Repeat only the lines from the one that contains "Screen dimensions: 278x169" through the final line of the listing below, exactly, please, without pictures.

.....

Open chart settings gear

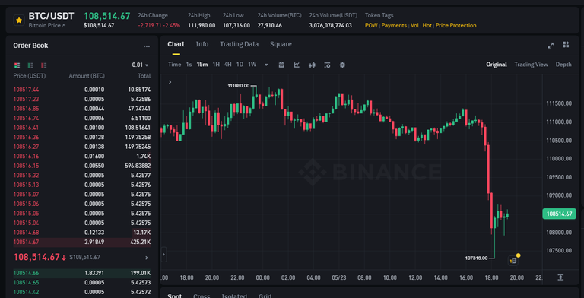click(x=342, y=65)
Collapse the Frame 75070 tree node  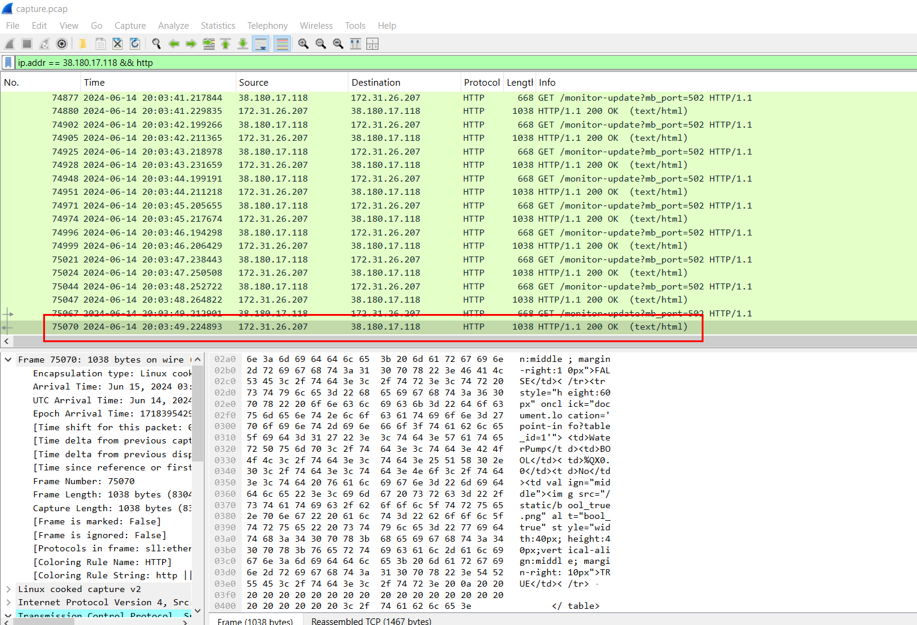(8, 360)
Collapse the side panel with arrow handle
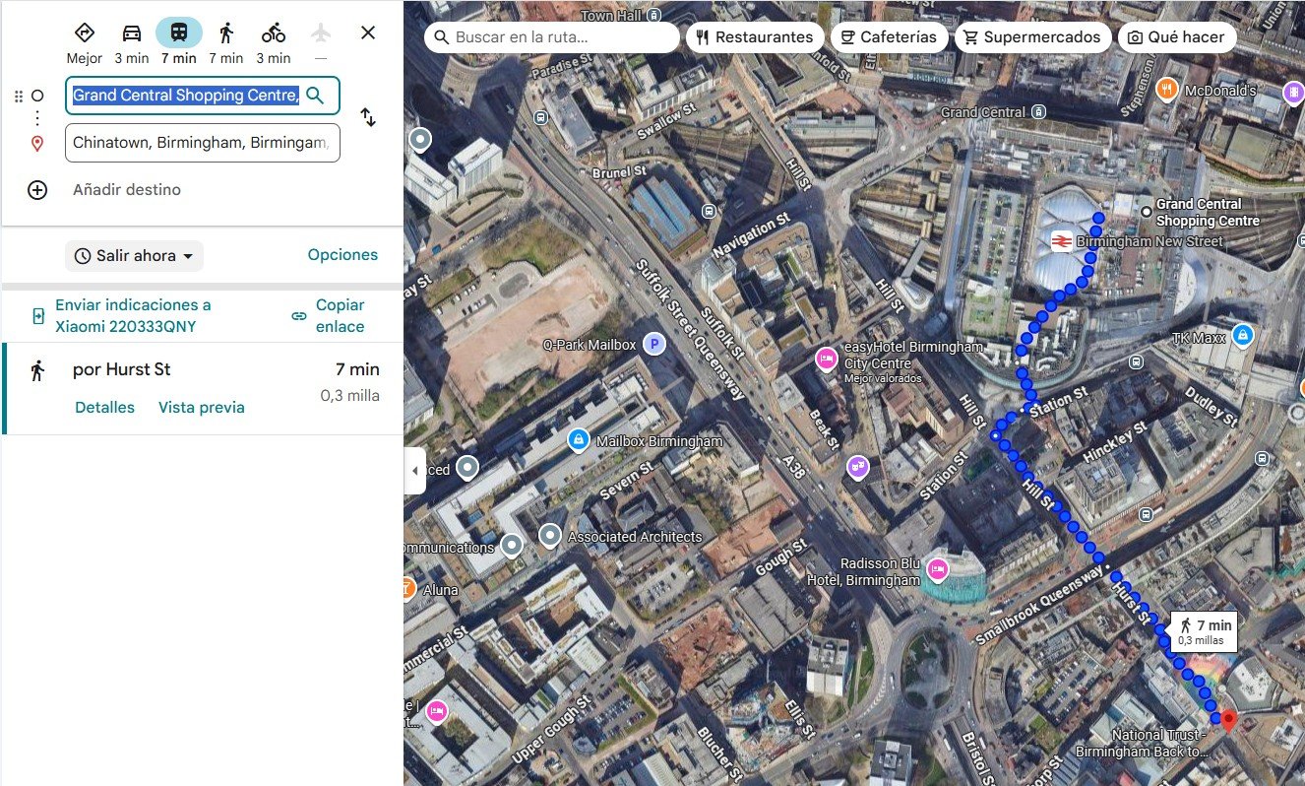 [414, 471]
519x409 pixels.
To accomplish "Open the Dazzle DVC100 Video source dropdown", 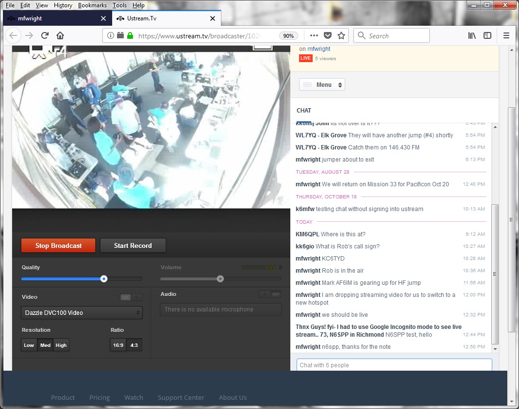I will [x=82, y=313].
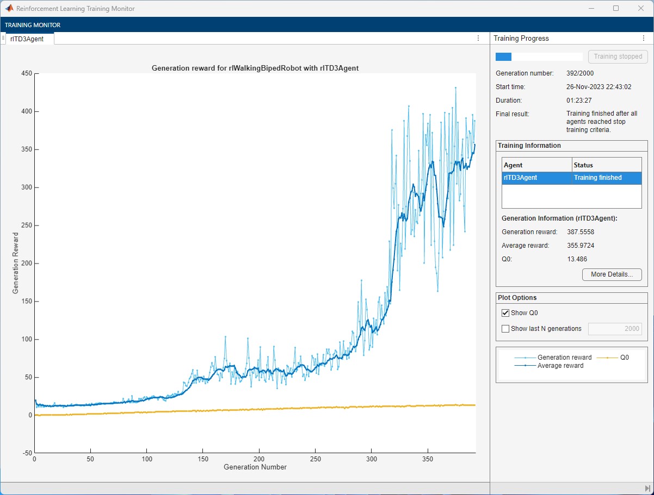Uncheck the Show Q0 checkbox
Viewport: 654px width, 495px height.
pyautogui.click(x=505, y=313)
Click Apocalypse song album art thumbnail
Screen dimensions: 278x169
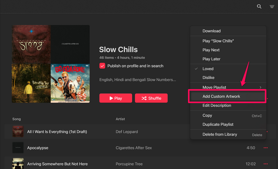coord(18,148)
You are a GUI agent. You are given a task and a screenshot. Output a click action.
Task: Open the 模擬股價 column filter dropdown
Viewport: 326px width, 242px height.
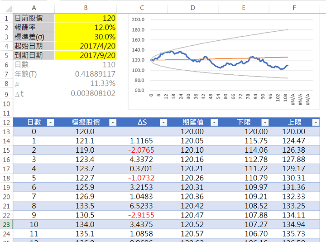coord(112,122)
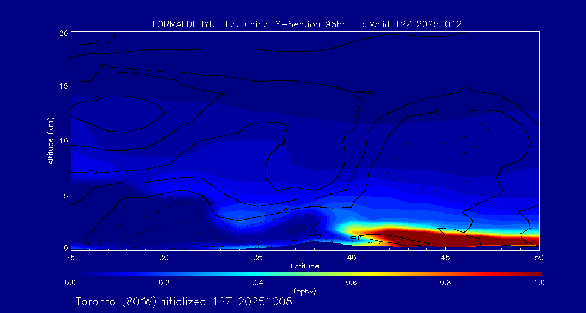This screenshot has height=313, width=586.
Task: Click the red end of the colorbar
Action: 534,273
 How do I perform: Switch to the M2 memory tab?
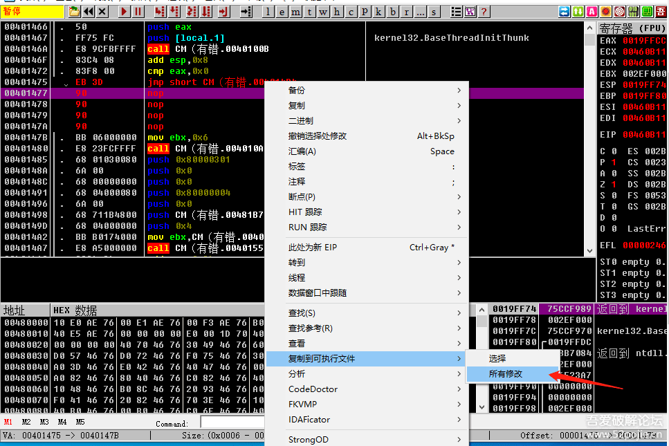pyautogui.click(x=26, y=422)
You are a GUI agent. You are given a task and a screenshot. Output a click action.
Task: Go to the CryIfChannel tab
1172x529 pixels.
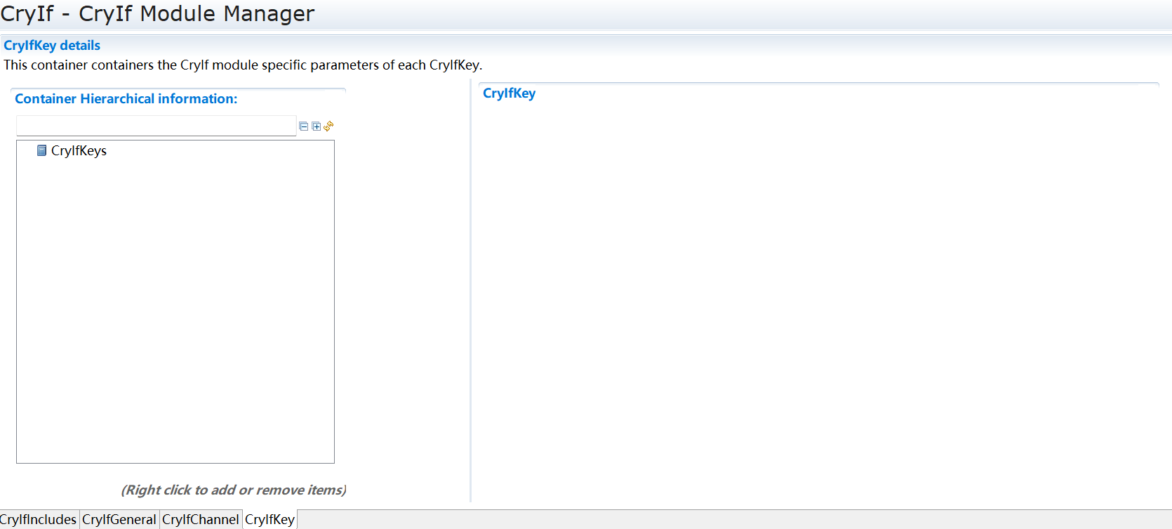point(201,519)
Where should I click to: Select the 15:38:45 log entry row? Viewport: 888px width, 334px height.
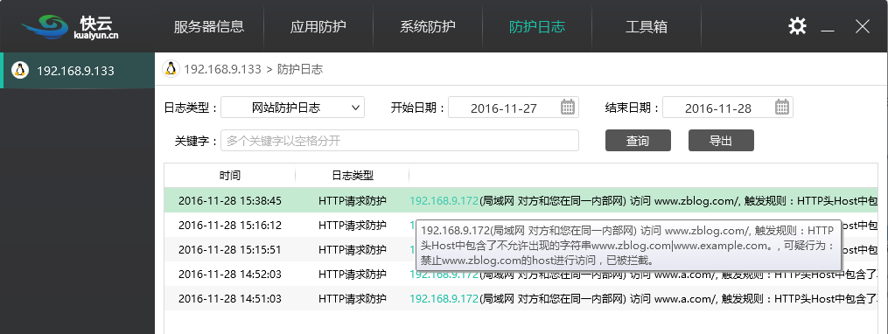click(521, 200)
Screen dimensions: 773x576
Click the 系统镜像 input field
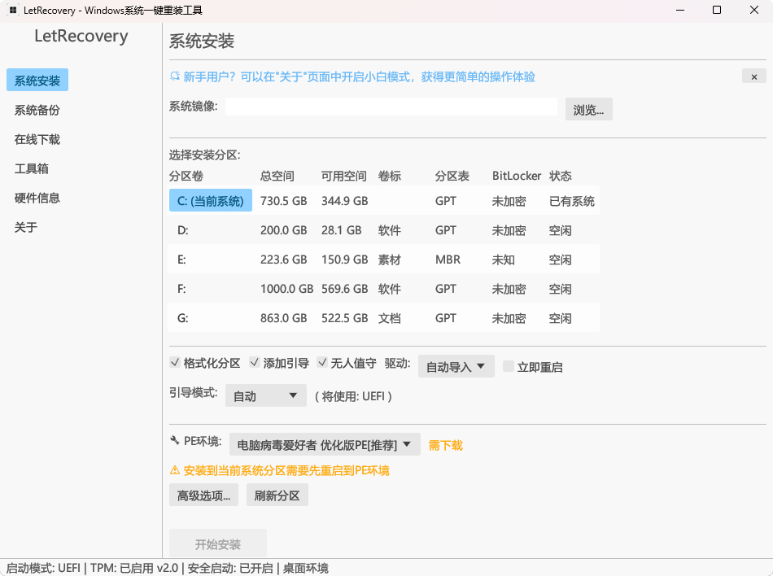click(391, 107)
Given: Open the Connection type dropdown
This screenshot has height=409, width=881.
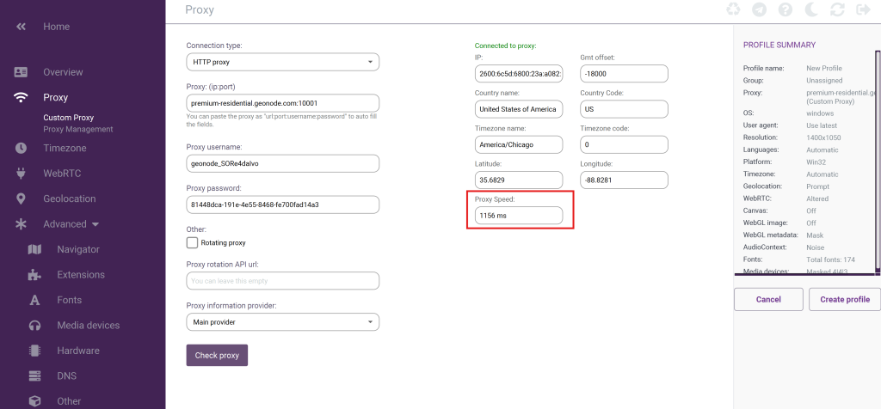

.....

▸ WRITTEN SOLUTION
Screen dimensions: 278x169
coord(18,148)
You are a GUI agent. You are given a task and a screenshot. Output a click action.
Task: Open the 模擬股價 column filter dropdown
Viewport: 326px width, 242px height.
coord(112,122)
This screenshot has height=313, width=586.
Task: Click the red end of the colorbar
Action: 534,273
 How do I perform: Switch to the M2 memory tab?
pyautogui.click(x=26, y=422)
You are a GUI agent. You are given a task and a screenshot. Output a click action.
Task: Go to the CryIfChannel tab
1172x529 pixels.
point(201,519)
Where should I click to: Select the 15:38:45 log entry row? Viewport: 888px width, 334px height.
click(521, 200)
Screen dimensions: 773x576
Click the 系统镜像 input field
click(391, 107)
Given: Open the Connection type dropdown
This screenshot has height=409, width=881.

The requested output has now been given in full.